ASSIGNMENT :: Each line below needs to be printed again exactly.

───── SUPPLIED DATA

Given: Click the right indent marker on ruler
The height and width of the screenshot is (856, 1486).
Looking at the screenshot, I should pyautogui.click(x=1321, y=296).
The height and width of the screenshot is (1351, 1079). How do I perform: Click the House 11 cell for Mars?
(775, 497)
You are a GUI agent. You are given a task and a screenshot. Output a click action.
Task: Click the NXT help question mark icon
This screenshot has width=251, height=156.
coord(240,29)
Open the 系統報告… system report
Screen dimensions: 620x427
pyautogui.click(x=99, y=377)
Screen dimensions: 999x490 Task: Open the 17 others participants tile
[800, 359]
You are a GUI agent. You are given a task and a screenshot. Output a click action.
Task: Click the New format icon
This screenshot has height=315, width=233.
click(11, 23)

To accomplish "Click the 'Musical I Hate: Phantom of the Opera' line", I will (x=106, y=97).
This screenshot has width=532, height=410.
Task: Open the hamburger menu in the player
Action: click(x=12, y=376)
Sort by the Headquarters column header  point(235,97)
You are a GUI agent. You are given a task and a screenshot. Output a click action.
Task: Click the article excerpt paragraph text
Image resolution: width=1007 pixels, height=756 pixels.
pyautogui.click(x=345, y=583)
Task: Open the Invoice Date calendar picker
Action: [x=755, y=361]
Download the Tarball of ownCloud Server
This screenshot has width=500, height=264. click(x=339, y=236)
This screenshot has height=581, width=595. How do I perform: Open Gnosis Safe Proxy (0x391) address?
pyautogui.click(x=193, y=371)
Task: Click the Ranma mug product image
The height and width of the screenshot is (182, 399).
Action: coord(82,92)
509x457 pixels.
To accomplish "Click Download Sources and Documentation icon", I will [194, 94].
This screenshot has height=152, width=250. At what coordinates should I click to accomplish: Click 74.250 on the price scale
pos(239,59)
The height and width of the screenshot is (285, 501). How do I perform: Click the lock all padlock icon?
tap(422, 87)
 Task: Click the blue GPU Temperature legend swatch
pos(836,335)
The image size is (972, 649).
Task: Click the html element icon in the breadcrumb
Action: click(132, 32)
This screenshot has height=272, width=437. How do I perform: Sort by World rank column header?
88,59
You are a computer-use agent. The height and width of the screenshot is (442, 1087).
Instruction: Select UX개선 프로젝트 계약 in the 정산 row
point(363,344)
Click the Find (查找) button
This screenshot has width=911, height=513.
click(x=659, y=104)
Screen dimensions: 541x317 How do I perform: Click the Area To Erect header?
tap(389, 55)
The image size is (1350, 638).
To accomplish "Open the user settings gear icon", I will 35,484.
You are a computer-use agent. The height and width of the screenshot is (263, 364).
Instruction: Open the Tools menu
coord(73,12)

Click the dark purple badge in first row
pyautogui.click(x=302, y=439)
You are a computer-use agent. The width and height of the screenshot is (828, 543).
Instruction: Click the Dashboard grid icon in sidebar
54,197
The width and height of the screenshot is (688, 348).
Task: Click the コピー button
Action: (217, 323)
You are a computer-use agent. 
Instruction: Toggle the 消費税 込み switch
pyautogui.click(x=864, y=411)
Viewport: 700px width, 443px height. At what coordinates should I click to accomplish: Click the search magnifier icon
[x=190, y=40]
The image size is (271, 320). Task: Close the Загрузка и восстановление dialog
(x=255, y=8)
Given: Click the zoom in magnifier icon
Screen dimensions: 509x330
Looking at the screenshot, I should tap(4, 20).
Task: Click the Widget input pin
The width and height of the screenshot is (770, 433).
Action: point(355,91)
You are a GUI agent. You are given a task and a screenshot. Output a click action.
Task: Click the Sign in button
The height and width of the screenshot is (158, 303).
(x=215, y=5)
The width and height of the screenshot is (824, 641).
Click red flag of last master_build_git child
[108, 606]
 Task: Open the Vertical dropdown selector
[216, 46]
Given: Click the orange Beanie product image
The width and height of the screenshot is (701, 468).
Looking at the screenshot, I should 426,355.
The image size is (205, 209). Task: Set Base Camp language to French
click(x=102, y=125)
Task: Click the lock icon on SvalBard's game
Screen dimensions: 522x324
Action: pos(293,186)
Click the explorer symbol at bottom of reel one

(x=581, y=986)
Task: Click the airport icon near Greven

──────────

ANSWER TO THIS TASK ::
Given: Click the right indent marker on ruler
The height and width of the screenshot is (856, 1486).
Looking at the screenshot, I should pyautogui.click(x=1321, y=296).
The height and width of the screenshot is (1351, 1079). How do I perform: Click the House 11 cell for Mars?
(775, 497)
You are a GUI agent. You are given a task and a screenshot. Output a click action.
Task: Click the NXT help question mark icon
This screenshot has width=251, height=156.
coord(240,29)
Open the 系統報告… system report
Screen dimensions: 620x427
pyautogui.click(x=99, y=377)
Screen dimensions: 999x490 Task: Open the 17 others participants tile
[800, 359]
You are a GUI agent. You are given a task and a screenshot. Output a click action.
Task: Click the New format icon
This screenshot has height=315, width=233.
click(11, 23)

To accomplish "Click the 'Musical I Hate: Phantom of the Opera' line", I will (x=106, y=97).
This screenshot has width=532, height=410.
Task: Open the hamburger menu in the player
Action: click(x=12, y=376)
Sort by the Headquarters column header  point(235,97)
You are a GUI agent. You are given a task and a screenshot. Output a click action.
Task: Click the article excerpt paragraph text
Image resolution: width=1007 pixels, height=756 pixels.
pyautogui.click(x=345, y=583)
Task: Open the Invoice Date calendar picker
Action: [x=755, y=361]
Download the Tarball of ownCloud Server
This screenshot has width=500, height=264. click(x=339, y=236)
This screenshot has height=581, width=595. How do I perform: Open Gnosis Safe Proxy (0x391) address?
pyautogui.click(x=193, y=371)
Task: Click the Ranma mug product image
The height and width of the screenshot is (182, 399).
Action: coord(82,92)
509x457 pixels.
To accomplish "Click Download Sources and Documentation icon", I will [194, 94].
This screenshot has height=152, width=250. At what coordinates should I click to accomplish: Click 74.250 on the price scale
pos(239,59)
The height and width of the screenshot is (285, 501). How do I perform: Click the lock all padlock icon?
tap(422, 87)
 Task: Click the blue GPU Temperature legend swatch
pos(836,335)
The image size is (972, 649).
Task: Click the html element icon in the breadcrumb
Action: click(132, 32)
This screenshot has height=272, width=437. How do I perform: Sort by World rank column header?
88,59
You are a computer-use agent. The height and width of the screenshot is (442, 1087).
Instruction: Select UX개선 프로젝트 계약 in the 정산 row
point(363,344)
Click the Find (查找) button
This screenshot has width=911, height=513.
click(x=659, y=104)
Screen dimensions: 541x317 How do I perform: Click the Area To Erect header?
tap(389, 55)
The image size is (1350, 638).
To accomplish "Open the user settings gear icon", I will 35,484.
You are a computer-use agent. The height and width of the screenshot is (263, 364).
Instruction: Open the Tools menu
coord(73,12)

Click the dark purple badge in first row
pyautogui.click(x=302, y=439)
You are a computer-use agent. The width and height of the screenshot is (828, 543).
Instruction: Click the Dashboard grid icon in sidebar
54,197
The width and height of the screenshot is (688, 348).
Task: Click the コピー button
Action: (217, 323)
You are a computer-use agent. 
Instruction: Toggle the 消費税 込み switch
pyautogui.click(x=864, y=411)
Viewport: 700px width, 443px height. At what coordinates should I click to accomplish: Click the search magnifier icon
[x=190, y=40]
The image size is (271, 320). Task: Close the Загрузка и восстановление dialog
(x=255, y=8)
Given: Click the zoom in magnifier icon
Screen dimensions: 509x330
Looking at the screenshot, I should tap(4, 20).
Task: Click the Widget input pin
The width and height of the screenshot is (770, 433).
Action: point(355,91)
You are a GUI agent. You are given a task and a screenshot. Output a click action.
Task: Click the Sign in button
The height and width of the screenshot is (158, 303).
(x=215, y=5)
The width and height of the screenshot is (824, 641).
Click red flag of last master_build_git child
[108, 606]
 Task: Open the Vertical dropdown selector
[216, 46]
Given: Click the orange Beanie product image
The width and height of the screenshot is (701, 468).
Looking at the screenshot, I should 426,355.
The image size is (205, 209). Task: Set Base Camp language to French
click(x=102, y=125)
Task: Click the lock icon on SvalBard's game
Screen dimensions: 522x324
Action: pos(293,186)
Click the explorer symbol at bottom of reel one

(x=581, y=986)
Task: Click the airport icon near Greven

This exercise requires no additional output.